*** Block opens ***
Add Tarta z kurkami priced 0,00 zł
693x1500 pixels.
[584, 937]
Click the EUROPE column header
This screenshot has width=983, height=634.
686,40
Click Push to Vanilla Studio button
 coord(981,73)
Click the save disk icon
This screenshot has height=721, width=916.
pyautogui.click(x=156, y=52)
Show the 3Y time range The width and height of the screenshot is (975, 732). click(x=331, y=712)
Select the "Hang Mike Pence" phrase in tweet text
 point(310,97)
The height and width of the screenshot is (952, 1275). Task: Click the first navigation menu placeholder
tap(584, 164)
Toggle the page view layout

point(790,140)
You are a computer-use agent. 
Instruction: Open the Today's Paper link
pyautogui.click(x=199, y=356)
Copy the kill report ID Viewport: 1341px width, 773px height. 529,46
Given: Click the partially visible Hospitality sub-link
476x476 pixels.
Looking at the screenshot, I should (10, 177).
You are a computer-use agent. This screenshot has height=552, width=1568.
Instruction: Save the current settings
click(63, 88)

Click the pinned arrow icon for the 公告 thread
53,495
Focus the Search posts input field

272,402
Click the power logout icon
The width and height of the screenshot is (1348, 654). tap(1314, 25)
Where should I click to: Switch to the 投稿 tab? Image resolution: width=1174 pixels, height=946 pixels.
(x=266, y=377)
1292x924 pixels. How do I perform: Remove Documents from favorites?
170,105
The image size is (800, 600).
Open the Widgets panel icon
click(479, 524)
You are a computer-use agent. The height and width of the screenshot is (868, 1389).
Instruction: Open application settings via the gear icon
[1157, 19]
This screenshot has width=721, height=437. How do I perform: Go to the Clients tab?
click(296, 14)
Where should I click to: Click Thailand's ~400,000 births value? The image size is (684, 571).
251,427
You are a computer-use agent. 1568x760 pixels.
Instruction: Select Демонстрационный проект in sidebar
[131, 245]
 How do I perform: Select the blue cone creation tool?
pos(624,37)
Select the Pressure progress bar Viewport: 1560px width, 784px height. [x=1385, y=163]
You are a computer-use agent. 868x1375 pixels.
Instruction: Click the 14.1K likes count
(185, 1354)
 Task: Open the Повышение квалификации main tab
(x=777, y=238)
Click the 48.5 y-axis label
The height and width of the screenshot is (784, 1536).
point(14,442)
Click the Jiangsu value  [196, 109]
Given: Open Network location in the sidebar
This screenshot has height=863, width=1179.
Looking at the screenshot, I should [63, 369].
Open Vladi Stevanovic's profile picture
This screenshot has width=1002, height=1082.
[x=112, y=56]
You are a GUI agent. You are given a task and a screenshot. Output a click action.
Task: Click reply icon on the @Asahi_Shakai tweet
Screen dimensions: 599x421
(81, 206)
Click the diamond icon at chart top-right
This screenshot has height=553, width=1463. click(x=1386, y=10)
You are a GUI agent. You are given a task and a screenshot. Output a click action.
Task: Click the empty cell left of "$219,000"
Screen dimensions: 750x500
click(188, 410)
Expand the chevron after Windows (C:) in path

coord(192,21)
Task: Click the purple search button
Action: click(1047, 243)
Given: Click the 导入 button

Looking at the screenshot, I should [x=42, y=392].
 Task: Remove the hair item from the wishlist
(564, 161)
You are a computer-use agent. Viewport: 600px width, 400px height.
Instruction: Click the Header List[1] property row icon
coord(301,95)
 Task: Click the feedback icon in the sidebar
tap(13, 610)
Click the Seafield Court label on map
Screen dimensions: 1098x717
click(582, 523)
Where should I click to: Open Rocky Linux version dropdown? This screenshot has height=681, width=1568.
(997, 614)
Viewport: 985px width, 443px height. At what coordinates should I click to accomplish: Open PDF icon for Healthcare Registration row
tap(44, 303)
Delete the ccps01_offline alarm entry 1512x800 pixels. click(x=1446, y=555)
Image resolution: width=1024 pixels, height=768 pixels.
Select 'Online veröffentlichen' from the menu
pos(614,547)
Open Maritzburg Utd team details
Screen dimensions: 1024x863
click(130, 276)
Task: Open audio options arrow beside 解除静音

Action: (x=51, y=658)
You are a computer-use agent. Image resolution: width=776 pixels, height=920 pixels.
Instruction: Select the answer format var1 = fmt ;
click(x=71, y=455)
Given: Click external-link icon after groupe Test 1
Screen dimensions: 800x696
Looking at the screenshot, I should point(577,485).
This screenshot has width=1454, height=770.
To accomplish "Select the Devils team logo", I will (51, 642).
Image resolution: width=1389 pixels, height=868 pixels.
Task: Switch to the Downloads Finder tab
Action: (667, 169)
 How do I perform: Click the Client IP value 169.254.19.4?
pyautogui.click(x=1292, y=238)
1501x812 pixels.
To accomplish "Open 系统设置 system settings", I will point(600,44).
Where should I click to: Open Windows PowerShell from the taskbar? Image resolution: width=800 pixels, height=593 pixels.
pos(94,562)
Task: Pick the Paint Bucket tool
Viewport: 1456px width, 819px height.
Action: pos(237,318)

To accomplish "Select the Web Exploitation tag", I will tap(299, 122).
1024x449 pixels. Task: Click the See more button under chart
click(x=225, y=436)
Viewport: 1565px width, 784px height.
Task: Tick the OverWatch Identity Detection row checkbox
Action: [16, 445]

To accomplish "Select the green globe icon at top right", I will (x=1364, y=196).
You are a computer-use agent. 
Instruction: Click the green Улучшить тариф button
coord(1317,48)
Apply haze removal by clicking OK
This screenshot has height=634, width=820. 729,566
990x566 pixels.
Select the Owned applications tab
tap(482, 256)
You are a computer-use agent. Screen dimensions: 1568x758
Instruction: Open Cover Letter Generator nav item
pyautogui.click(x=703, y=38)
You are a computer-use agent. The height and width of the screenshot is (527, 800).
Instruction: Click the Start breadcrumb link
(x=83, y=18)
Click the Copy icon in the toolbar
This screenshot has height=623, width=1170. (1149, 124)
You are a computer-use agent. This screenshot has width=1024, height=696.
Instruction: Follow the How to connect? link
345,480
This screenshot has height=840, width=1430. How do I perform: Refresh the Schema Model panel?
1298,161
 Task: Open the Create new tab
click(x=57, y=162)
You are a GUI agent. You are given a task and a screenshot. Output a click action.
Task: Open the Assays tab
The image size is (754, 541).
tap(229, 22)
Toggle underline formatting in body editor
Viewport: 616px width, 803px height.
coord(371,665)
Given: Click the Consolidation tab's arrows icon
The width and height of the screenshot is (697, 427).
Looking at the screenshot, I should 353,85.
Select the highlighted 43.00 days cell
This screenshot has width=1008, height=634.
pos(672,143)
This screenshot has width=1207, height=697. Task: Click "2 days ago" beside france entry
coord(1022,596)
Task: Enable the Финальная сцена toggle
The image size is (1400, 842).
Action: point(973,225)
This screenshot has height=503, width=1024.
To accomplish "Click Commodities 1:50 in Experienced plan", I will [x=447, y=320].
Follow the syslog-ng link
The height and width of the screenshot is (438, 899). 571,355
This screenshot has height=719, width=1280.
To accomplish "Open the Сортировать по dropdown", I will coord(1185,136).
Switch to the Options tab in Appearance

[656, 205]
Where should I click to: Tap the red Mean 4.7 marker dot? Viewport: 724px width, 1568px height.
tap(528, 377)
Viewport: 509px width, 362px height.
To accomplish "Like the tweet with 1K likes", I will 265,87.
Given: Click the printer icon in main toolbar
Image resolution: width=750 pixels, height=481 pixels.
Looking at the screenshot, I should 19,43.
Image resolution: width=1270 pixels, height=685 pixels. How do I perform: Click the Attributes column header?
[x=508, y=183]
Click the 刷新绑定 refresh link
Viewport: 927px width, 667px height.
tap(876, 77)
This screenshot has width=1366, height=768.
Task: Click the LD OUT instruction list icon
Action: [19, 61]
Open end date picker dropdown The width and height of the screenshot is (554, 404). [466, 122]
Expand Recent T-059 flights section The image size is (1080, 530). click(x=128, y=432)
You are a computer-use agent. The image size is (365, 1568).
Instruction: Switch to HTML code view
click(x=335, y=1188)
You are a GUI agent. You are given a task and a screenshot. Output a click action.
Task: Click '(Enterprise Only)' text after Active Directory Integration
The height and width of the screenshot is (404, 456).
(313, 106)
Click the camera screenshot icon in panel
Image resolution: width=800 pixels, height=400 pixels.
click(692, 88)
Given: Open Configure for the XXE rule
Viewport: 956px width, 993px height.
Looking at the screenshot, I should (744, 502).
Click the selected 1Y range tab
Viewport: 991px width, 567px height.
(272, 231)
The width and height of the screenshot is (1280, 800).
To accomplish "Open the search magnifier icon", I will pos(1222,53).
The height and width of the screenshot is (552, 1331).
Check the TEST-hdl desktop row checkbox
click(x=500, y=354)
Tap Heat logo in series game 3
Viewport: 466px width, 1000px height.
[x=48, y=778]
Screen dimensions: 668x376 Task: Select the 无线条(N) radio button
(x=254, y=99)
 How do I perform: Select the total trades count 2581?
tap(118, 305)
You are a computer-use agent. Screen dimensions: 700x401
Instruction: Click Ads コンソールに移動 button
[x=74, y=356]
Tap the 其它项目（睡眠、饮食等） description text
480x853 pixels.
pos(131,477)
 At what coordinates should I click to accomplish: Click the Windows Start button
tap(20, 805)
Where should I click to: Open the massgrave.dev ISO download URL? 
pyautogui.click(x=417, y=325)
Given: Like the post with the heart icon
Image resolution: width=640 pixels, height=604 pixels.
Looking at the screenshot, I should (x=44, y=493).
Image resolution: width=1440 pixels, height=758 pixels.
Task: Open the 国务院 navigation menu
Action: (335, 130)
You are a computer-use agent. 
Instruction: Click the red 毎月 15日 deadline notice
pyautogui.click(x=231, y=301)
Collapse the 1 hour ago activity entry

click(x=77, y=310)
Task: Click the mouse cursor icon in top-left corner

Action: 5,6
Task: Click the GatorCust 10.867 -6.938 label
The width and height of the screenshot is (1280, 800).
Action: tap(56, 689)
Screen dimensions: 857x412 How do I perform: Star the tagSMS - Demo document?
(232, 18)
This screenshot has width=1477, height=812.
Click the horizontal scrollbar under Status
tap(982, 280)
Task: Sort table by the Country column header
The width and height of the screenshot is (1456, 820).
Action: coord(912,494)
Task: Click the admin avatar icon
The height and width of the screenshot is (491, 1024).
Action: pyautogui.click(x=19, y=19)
*** Block closes ***
### Problem requirements
From the data above, output only the lines between the line containing "Expand Recent T-059" and the line containing "Click the camera screenshot icon in panel", inclusive, exactly as written.

### Task response
Expand Recent T-059 flights section The image size is (1080, 530). click(x=128, y=432)
You are a computer-use agent. The image size is (365, 1568).
Instruction: Switch to HTML code view
click(x=335, y=1188)
You are a GUI agent. You are given a task and a screenshot. Output a click action.
Task: Click '(Enterprise Only)' text after Active Directory Integration
The height and width of the screenshot is (404, 456).
(313, 106)
Click the camera screenshot icon in panel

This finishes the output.